Asparagus and sweetcorn

In the spring a new Asparagus crop was planted in one of the polytunnels – the variety was ‘Mondeo’.  As these are new plants they were not cropped this year. They have been left to grow and will be treated like herbaceous perennials. Once the fronds start to go yellow they will be cut back to the ground and next year can
be harvested for 8 weeks.

Cryptomeria Replacement

The hard decision has been made to remove this sickly looking tree (Cryptomeria japonica ‘Elegans’.) beside the pond even though it has been a stay of execution several times as it looked as if it might survive, However it is not, and is showing even more signs of dying off. The easiest way of taking down a tree of this kind of size is to remove the side branches first before tackling the trunk.

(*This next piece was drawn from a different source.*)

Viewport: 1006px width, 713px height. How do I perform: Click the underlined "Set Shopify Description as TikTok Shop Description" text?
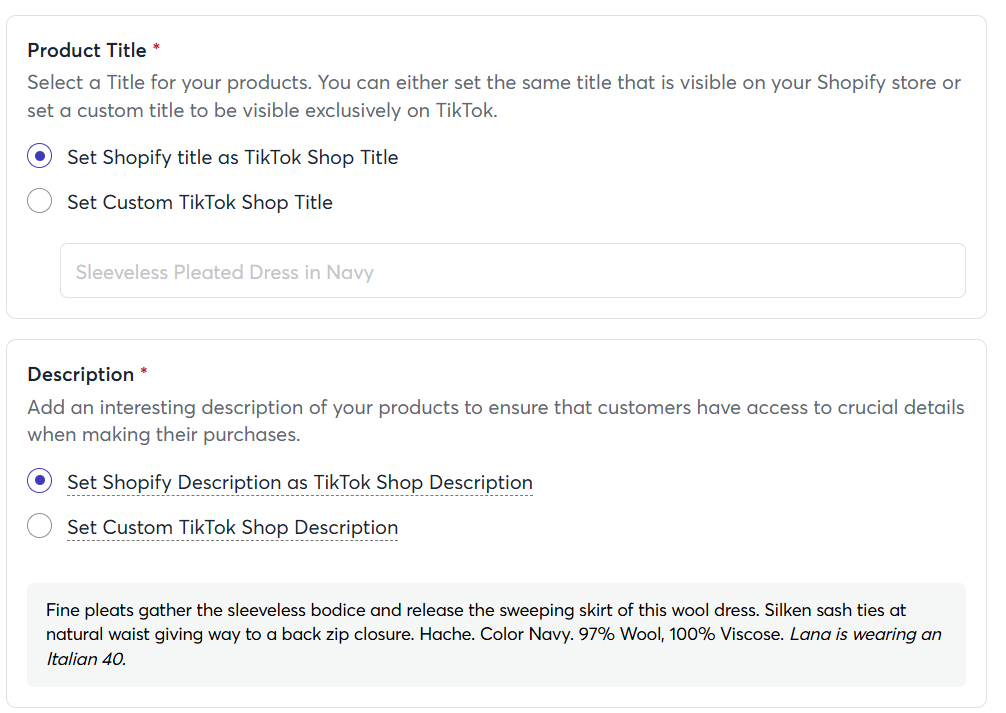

Then choose the best orientation for what is left of the tree to come down into and then take a V shaped notch out of the trunk there at about waist level (cut first
a horizontal cut then a cut at 45 angle to that) take out the resulting notch and hopefully the tree will come down in that direction. Before the tree stump was removed, Chris investigated the reasons why it was looking so sick.

Bulb planting

The bulb season is upon us already, and Carole was remembering that in 2013 she naturalised 5 different collections of Narcissi in the lawn nearby and she wanted to extend our area of naturalised bulbs here. This time Carole was planting 2 varieties of crocus, Scilla siberica, and Erythronium and Fritillaria meleagris.

They come up every year and may even set seed and increase their expanse year after year. The clumps Erythronium and Fritillaria meleagris prefer shade and
should be planted in the shade of the hedges there. Carole’s weapon of choice for planting was a trowel rather than a bulb planter as these bulbs are fairly small.